We’re not in Kansas anymore!

The New York Times, the Wall Street Journal, the International Herald Tribune, they’re all printing stories about the mess in Southern California port communities. And it’s all news to their readers.

One of the above papers reported, as news, what residents in Southern California communities have been wrestling with for more than a decade; that California “is extending its official reach into shipping, one of the hardest-to-regulate industries, in hopes of reducing the pollution that local officials say causes stunted lung development in children, lost workdays and chronic lung diseases in adults, and aggravation of an epidemic of asthma. The shipping industry, with few alternatives, appears ready to cooperate.”

The article went on to quote one of those officials as saying, “We’re not going to have kids in Long Beach contract asthma so someone in Kansas can get a cheaper television set”.

Not too long ago, port officials were pointing their fingers at the truckers who, they insisted, were solely responsible for the deteriorating conditions in the “Bay of Smoke”. Since recent studies have revealed that trucks contributed lesser amounts of pollution than ships and port vehicles, however, someone else now must be fingered as the fall guy, like for instance, that “someone in Kansas”, or someone anywhere for that matter, as long as blame is diverted from port operations.

Port and local officials, the real perpetrators, will always find a way to shift the blame for their greedy behavior to someone else. Their only concern is volume, volume and more volume, because that’s what brings them high salaries and prestige. Let the taxpayers handle the adversity. And besides, since they’re responsible for the injuries, let them provide the ointment..

Exercise tasks.
1. In the opinion piece on Southern California port pollution, why must port officials now find someone other than the truckers to blame? Please answer in one to three sentences.
2. Carry on the opinion piece on Southern California port pollution, starting after its final sentence.
The listing has no connection to the opinion piece on port pollution.

Extracted information.
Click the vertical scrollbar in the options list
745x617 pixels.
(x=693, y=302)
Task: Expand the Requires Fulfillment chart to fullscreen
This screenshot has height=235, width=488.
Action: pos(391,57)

Task-by-task outputs.
1. Recent studies showed that trucks contributed less pollution than ships and port vehicles. That undercut the officials' claim that truckers were solely responsible, so they now need another fall guy to keep blame away from port operations.

2.
And the cure will be simple. It’ll be like killing two birds with one stone … they figure. And it will strike at the very heart of the problem … they figure.

1. Force the trucker to discard his old $ 25,000 truck and purchase a new $ 125,000 truck.

2. Slap a $ 30 to $ 40 container fee on all incoming containers, a fee that will slide down the supply chain onto the laps of the end users. The consumers. Like that “someone in Kansas”.

There’s at least one fly in that ointment, however. Where does the lowly trucker get the money to buy that new truck? His take home pay for the past few years has barely covered his bills, and he’s been able to save nothing, That means that both he and his vehicle can no longer be links in the supply chain. Thousands like him, along with their old trucks, will also become missing links.

During an interview, one of the 16,000 port truckers said he didn’t know what he would do after the ban on older trucks is imposed next fall. He said he might look for a different line of work, but in any case, his expelled truck “will be working somewhere else,” in all probability still in Southern California, polluting the same air.